Summary: these two variables are never defined in the
.bat files. Where should it go? Especially: how? I guess
that the current locale info needs to be fetched somehow
to define LANG/LC_MESSAGES properly.
Windows doesn't set these variables, and doesn't use the ISO 639
language codes or the ISO 3166 country codes.

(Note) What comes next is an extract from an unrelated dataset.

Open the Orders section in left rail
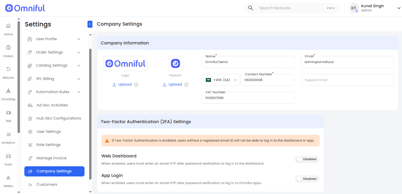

You can retrieve the current user's locale from the registry key:
HKEY_CURRENT_USER\Control Panel\International\Locale
This will be a string (REG_SZ) value consisting of a hexadecimal
locale code. Or it can be retrieved (as an integer) via
GetUserDefaultLCID():
http://msdn.microsoft.com/en-us/library/dd318135(VS.85).aspx
A listing of the codes can be found at:
http://msdn.microsoft.com/en-us/library/dd318693(VS.85).aspx
Better still, a mapping from the Microsoft codes to Unix-style locale
names can be found in the windows_locale variable in Python's
locale.py.
In Python, you can call locale.getdefaultlocale(), which will return a
tuple of the LANG code and the Windows codepage, e.g.:
>>> import locale
>>> print locale.getdefaultlocale()
('en_GB', 'cp1252')
OTOH, trying to do this from within Init.bat is probably less than
ideal. The attached program (link with -lkernel32) queries the locale,
converts it to the Unix format and writes it to stdout.
--
Glynn Clements <glynn@gclements.plus.com>
(attachments)
winlocale.c (8.34 KB)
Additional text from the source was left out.